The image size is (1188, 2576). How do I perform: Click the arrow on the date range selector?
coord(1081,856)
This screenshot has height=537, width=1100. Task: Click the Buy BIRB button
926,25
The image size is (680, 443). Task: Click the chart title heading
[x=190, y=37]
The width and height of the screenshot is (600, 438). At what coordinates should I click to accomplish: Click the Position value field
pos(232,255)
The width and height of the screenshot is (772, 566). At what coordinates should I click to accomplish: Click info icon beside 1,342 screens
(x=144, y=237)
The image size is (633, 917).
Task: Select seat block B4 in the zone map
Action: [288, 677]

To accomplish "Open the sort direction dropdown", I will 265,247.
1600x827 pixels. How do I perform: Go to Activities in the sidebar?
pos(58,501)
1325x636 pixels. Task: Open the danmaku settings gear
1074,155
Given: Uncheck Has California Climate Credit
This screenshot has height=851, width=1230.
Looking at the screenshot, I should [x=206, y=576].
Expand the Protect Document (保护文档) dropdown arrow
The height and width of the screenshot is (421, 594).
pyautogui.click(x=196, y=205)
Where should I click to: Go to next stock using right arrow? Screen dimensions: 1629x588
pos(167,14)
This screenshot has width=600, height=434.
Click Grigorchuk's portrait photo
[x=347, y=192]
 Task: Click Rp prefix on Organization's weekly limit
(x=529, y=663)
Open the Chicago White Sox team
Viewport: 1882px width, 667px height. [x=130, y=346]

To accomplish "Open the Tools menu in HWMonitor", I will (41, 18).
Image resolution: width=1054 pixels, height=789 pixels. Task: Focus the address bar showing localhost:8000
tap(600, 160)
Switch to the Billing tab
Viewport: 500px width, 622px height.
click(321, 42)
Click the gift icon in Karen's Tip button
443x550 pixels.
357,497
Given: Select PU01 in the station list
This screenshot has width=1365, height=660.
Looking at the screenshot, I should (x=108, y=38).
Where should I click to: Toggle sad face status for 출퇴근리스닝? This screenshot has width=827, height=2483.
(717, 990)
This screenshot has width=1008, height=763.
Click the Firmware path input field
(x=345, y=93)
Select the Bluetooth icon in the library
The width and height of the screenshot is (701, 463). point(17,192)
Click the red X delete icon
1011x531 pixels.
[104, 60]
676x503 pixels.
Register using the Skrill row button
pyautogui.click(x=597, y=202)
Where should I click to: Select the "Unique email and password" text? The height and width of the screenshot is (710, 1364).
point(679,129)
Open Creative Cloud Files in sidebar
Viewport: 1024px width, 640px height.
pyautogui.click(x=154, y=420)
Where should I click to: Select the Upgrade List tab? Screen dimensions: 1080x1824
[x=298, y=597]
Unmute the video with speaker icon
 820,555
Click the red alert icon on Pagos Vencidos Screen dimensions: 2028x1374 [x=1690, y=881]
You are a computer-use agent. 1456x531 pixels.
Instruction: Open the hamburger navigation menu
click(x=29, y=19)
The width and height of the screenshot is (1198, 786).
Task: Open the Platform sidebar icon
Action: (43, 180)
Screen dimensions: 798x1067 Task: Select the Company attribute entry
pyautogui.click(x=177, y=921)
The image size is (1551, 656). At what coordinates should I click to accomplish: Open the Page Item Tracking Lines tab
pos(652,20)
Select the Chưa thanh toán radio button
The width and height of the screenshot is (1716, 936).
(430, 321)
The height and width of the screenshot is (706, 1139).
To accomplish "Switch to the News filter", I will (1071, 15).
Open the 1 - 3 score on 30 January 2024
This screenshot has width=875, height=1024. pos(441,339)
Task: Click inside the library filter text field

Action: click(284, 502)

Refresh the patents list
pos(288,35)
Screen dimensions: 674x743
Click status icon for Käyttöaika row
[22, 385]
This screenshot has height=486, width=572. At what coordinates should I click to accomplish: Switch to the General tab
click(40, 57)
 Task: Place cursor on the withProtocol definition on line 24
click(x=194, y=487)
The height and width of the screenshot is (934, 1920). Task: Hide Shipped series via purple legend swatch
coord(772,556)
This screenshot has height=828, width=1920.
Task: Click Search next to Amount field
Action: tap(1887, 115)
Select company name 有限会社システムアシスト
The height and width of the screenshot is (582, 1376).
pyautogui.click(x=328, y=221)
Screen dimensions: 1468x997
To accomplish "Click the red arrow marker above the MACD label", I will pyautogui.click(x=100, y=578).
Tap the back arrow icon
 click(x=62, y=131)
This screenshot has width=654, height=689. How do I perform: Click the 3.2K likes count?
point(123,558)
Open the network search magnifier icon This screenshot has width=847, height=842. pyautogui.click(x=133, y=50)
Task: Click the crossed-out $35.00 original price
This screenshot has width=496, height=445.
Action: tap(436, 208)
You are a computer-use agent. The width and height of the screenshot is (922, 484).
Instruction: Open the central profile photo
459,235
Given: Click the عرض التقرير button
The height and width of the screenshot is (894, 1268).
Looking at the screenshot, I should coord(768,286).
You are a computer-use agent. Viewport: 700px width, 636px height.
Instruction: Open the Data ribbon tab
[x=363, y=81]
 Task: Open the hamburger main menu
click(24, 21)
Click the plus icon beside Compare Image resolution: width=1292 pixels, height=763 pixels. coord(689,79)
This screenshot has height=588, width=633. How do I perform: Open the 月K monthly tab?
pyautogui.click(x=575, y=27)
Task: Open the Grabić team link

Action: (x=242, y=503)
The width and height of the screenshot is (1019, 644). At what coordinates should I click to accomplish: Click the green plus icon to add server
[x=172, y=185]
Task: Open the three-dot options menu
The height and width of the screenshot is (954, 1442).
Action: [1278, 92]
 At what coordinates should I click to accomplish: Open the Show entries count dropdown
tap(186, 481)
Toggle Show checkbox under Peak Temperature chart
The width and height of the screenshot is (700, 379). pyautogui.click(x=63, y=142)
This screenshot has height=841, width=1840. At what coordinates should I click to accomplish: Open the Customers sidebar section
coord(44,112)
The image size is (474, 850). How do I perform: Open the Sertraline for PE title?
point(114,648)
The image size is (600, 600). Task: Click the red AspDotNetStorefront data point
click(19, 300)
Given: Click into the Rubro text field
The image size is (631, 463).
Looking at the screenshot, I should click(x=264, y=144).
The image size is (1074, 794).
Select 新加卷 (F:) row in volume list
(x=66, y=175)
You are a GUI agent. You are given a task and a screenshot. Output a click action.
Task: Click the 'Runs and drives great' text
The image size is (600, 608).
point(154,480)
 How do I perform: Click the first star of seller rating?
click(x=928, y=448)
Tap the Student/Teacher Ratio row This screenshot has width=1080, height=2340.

■ ■ ■ ■ ■

■ What to do
Exact copies of all the entries above are required.

■ Exercise answer
The image size is (1188, 2576). How do I perform: Click the arrow on the date range selector?
coord(1081,856)
This screenshot has height=537, width=1100. Task: Click the Buy BIRB button
926,25
The image size is (680, 443). Task: Click the chart title heading
[x=190, y=37]
The width and height of the screenshot is (600, 438). At what coordinates should I click to accomplish: Click the Position value field
pos(232,255)
The width and height of the screenshot is (772, 566). At what coordinates should I click to accomplish: Click info icon beside 1,342 screens
(x=144, y=237)
The image size is (633, 917).
Task: Select seat block B4 in the zone map
Action: [288, 677]

To accomplish "Open the sort direction dropdown", I will 265,247.
1600x827 pixels. How do I perform: Go to Activities in the sidebar?
pos(58,501)
1325x636 pixels. Task: Open the danmaku settings gear
1074,155
Given: Uncheck Has California Climate Credit
This screenshot has height=851, width=1230.
Looking at the screenshot, I should [x=206, y=576].
Expand the Protect Document (保护文档) dropdown arrow
The height and width of the screenshot is (421, 594).
pyautogui.click(x=196, y=205)
Where should I click to: Go to next stock using right arrow? Screen dimensions: 1629x588
pos(167,14)
This screenshot has width=600, height=434.
Click Grigorchuk's portrait photo
[x=347, y=192]
 Task: Click Rp prefix on Organization's weekly limit
(x=529, y=663)
Open the Chicago White Sox team
Viewport: 1882px width, 667px height. [x=130, y=346]

To accomplish "Open the Tools menu in HWMonitor", I will (41, 18).
Image resolution: width=1054 pixels, height=789 pixels. Task: Focus the address bar showing localhost:8000
tap(600, 160)
Switch to the Billing tab
Viewport: 500px width, 622px height.
click(321, 42)
Click the gift icon in Karen's Tip button
443x550 pixels.
357,497
Given: Select PU01 in the station list
This screenshot has width=1365, height=660.
Looking at the screenshot, I should (x=108, y=38).
Where should I click to: Toggle sad face status for 출퇴근리스닝? This screenshot has width=827, height=2483.
(717, 990)
This screenshot has width=1008, height=763.
Click the Firmware path input field
(x=345, y=93)
Select the Bluetooth icon in the library
The width and height of the screenshot is (701, 463). point(17,192)
Click the red X delete icon
1011x531 pixels.
[104, 60]
676x503 pixels.
Register using the Skrill row button
pyautogui.click(x=597, y=202)
Where should I click to: Select the "Unique email and password" text? The height and width of the screenshot is (710, 1364).
point(679,129)
Open Creative Cloud Files in sidebar
Viewport: 1024px width, 640px height.
pyautogui.click(x=154, y=420)
Where should I click to: Select the Upgrade List tab? Screen dimensions: 1080x1824
[x=298, y=597]
Unmute the video with speaker icon
 820,555
Click the red alert icon on Pagos Vencidos Screen dimensions: 2028x1374 [x=1690, y=881]
You are a computer-use agent. 1456x531 pixels.
Instruction: Open the hamburger navigation menu
click(x=29, y=19)
The width and height of the screenshot is (1198, 786).
Task: Open the Platform sidebar icon
Action: (43, 180)
Screen dimensions: 798x1067 Task: Select the Company attribute entry
pyautogui.click(x=177, y=921)
The image size is (1551, 656). At what coordinates should I click to accomplish: Open the Page Item Tracking Lines tab
pos(652,20)
Select the Chưa thanh toán radio button
The width and height of the screenshot is (1716, 936).
(430, 321)
The height and width of the screenshot is (706, 1139).
To accomplish "Switch to the News filter", I will (1071, 15).
Open the 1 - 3 score on 30 January 2024
This screenshot has width=875, height=1024. pos(441,339)
Task: Click inside the library filter text field

Action: click(284, 502)

Refresh the patents list
pos(288,35)
Screen dimensions: 674x743
Click status icon for Käyttöaika row
[22, 385]
This screenshot has height=486, width=572. At what coordinates should I click to accomplish: Switch to the General tab
click(40, 57)
 Task: Place cursor on the withProtocol definition on line 24
click(x=194, y=487)
The height and width of the screenshot is (934, 1920). Task: Hide Shipped series via purple legend swatch
coord(772,556)
This screenshot has height=828, width=1920.
Task: Click Search next to Amount field
Action: tap(1887, 115)
Select company name 有限会社システムアシスト
The height and width of the screenshot is (582, 1376).
pyautogui.click(x=328, y=221)
Screen dimensions: 1468x997
To accomplish "Click the red arrow marker above the MACD label", I will pyautogui.click(x=100, y=578).
Tap the back arrow icon
 click(x=62, y=131)
This screenshot has width=654, height=689. How do I perform: Click the 3.2K likes count?
point(123,558)
Open the network search magnifier icon This screenshot has width=847, height=842. pyautogui.click(x=133, y=50)
Task: Click the crossed-out $35.00 original price
This screenshot has width=496, height=445.
Action: tap(436, 208)
You are a computer-use agent. The width and height of the screenshot is (922, 484).
Instruction: Open the central profile photo
459,235
Given: Click the عرض التقرير button
The height and width of the screenshot is (894, 1268).
Looking at the screenshot, I should coord(768,286).
You are a computer-use agent. Viewport: 700px width, 636px height.
Instruction: Open the Data ribbon tab
[x=363, y=81]
 Task: Open the hamburger main menu
click(24, 21)
Click the plus icon beside Compare Image resolution: width=1292 pixels, height=763 pixels. coord(689,79)
This screenshot has height=588, width=633. How do I perform: Open the 月K monthly tab?
pyautogui.click(x=575, y=27)
Task: Open the Grabić team link

Action: (x=242, y=503)
The width and height of the screenshot is (1019, 644). At what coordinates should I click to accomplish: Click the green plus icon to add server
[x=172, y=185]
Task: Open the three-dot options menu
The height and width of the screenshot is (954, 1442).
Action: [1278, 92]
 At what coordinates should I click to accomplish: Open the Show entries count dropdown
tap(186, 481)
Toggle Show checkbox under Peak Temperature chart
The width and height of the screenshot is (700, 379). pyautogui.click(x=63, y=142)
This screenshot has height=841, width=1840. At what coordinates should I click to accomplish: Open the Customers sidebar section
coord(44,112)
The image size is (474, 850). How do I perform: Open the Sertraline for PE title?
point(114,648)
The image size is (600, 600). Task: Click the red AspDotNetStorefront data point
click(19, 300)
Given: Click into the Rubro text field
The image size is (631, 463).
Looking at the screenshot, I should click(x=264, y=144).
The image size is (1074, 794).
Select 新加卷 (F:) row in volume list
(x=66, y=175)
You are a GUI agent. You are given a task and a screenshot. Output a click action.
Task: Click the 'Runs and drives great' text
The image size is (600, 608).
point(154,480)
 How do I perform: Click the first star of seller rating?
click(x=928, y=448)
Tap the Student/Teacher Ratio row This screenshot has width=1080, height=2340.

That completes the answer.